A fertilidade é do casal. A qualidade do espermatozoide também responde a alimentação, peso, álcool e hábitos, e o preparo conjunto costuma dar mais consistência à rotina da casa. Leia mais em fertilidade masculina e nutrição.

Um prato pensado para a fertilidade

Para facilitar a prática, pense em um almoço com metade do prato de vegetais variados (folhas, brócolis, cenoura, abobrinha), uma porção de proteína como sardinha, salmão, frango ou ovos, uma porção de carboidrato de boa qualidade como arroz integral, feijão ou batata-doce, e um fio de azeite por cima. Nos lanches, frutas vermelhas ou outras frutas da estação com castanhas ou iogurte natural. Esse tipo de refeição reúne, ao mesmo tempo, antioxidantes, fibras, proteína e gorduras boas, sem precisar de nada sofisticado.
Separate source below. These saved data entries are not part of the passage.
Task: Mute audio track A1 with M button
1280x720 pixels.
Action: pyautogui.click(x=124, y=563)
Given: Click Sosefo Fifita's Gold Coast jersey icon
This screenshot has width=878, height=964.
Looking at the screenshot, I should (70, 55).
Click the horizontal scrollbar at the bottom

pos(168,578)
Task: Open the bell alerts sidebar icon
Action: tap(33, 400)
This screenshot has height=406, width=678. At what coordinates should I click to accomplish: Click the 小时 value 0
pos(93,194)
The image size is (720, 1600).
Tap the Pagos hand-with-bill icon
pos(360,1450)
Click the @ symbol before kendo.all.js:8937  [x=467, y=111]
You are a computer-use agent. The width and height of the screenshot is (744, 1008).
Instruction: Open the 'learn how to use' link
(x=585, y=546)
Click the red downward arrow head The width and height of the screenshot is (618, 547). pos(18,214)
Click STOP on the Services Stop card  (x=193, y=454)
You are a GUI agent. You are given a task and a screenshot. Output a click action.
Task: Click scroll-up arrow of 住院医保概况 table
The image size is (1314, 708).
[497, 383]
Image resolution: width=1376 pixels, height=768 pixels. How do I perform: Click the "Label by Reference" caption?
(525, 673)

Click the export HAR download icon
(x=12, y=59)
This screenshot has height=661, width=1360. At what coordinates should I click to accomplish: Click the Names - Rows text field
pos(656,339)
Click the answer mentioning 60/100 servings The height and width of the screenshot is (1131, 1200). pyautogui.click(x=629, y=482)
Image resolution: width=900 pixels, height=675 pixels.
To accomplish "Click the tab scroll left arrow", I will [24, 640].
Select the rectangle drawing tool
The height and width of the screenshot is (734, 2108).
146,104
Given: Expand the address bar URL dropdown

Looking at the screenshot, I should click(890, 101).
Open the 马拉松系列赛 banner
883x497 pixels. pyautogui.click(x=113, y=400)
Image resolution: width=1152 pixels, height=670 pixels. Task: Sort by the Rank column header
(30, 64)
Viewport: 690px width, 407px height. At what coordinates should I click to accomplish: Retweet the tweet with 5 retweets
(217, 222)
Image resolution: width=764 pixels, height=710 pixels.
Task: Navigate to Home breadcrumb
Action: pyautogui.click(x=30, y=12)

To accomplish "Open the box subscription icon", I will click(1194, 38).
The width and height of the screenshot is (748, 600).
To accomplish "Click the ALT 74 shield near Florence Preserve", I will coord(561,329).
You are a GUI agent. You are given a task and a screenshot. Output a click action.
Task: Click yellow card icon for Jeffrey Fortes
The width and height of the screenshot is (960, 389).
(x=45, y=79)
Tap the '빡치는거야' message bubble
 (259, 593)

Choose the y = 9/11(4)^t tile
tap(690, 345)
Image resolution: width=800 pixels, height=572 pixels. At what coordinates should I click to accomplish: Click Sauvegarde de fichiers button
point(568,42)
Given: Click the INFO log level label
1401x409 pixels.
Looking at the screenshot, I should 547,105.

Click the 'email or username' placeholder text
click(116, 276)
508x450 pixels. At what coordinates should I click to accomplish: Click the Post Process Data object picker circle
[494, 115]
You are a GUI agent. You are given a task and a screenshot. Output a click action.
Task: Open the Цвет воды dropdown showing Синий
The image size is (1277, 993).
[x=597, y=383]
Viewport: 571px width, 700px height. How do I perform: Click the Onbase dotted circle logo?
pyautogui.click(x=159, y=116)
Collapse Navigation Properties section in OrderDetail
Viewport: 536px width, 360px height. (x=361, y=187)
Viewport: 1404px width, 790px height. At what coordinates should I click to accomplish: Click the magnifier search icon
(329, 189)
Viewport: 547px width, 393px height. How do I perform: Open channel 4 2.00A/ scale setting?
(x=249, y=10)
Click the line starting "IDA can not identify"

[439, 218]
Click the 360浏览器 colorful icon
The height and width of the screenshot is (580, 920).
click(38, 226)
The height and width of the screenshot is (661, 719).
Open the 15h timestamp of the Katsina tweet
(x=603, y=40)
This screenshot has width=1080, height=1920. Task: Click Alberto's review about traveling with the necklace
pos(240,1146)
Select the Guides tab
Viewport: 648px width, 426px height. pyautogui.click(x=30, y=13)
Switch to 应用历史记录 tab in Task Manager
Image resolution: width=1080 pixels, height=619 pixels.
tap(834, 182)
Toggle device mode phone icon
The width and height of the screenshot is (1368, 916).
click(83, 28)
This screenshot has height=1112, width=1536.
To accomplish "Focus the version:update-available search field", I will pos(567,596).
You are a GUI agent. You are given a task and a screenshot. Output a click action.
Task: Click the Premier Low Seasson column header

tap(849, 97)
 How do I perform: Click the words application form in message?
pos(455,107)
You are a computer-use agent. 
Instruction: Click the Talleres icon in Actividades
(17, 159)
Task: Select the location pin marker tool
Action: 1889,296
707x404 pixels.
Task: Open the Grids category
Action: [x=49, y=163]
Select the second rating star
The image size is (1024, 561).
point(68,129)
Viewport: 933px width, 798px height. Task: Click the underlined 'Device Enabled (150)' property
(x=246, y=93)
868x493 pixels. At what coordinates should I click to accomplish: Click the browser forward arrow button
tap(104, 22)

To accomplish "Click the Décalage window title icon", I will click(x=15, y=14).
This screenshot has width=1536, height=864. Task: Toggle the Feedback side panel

Como é o acompanhamento na prática?

No tratamento nutricional para fertilidade, começo com uma conversa detalhada sobre ciclo, histórico, rotina e sintomas. Depois peço exames individualizados, montamos juntas o plano alimentar e, quando há indicação, entram suplementação e fitoterapia, com dose definida para o seu caso. O acompanhamento por WhatsApp segue durante os três meses do plano. Atendo online, a partir de São Paulo, para todo o Brasil e brasileiras no exterior.

Se você está no início da preparação, o artigo sobre o que ajustar na alimentação antes de engravidar é um bom ponto de partida.

Se houver ciclos ausentes, sangramentos fora do esperado, dor pélvica intensa ou mais de um ano de tentativas sem sucesso (seis meses para mulheres acima dos 35 anos), procure também um ginecologista ou especialista em reprodução humana.

Perguntas frequentes

A alimentação aumenta a reserva ovariana?

Não. A reserva ovariana, medida por exames como o hormônio antimülleriano, não aumenta com a alimentação. O que a nutrição pode influenciar é o ambiente em que os óvulos amadurecem, com menos inflamação e melhor disponibilidade de nutrientes.

Em quanto tempo a alimentação influencia os óvulos?

O amadurecimento final do óvulo leva cerca de três meses. Por isso, um preparo nutricional de pelo menos três meses antes da tentativa ou de um tratamento de reprodução é o mais indicado.

Devo tomar suplementos antioxidantes para melhorar os óvulos?

Não por conta própria. Alguns suplementos têm evidências interessantes, mas a indicação depende de exames, idade, histórico e tratamentos em andamento. A dose e a escolha são individuais, definidas em consulta.

Quem vai fazer FIV também precisa de acompanhamento nutricional?

Pode se beneficiar bastante. A nutrição funcional complementa o tratamento de reprodução assistida, corrigindo carências e melhorando glicemia e inflamação, sempre alinhada com a equipe médica.

A consulta de fertilidade é feita online?

Sim. Todo o acompanhamento é online, com consulta por vídeo, análise de exames, plano alimentar individual e suporte por WhatsApp, para todo o Brasil e brasileiras no exterior.

Conteúdo informativo, revisado em 16 de setembro de 2026. Não substitui consulta individual com nutricionista ou médico.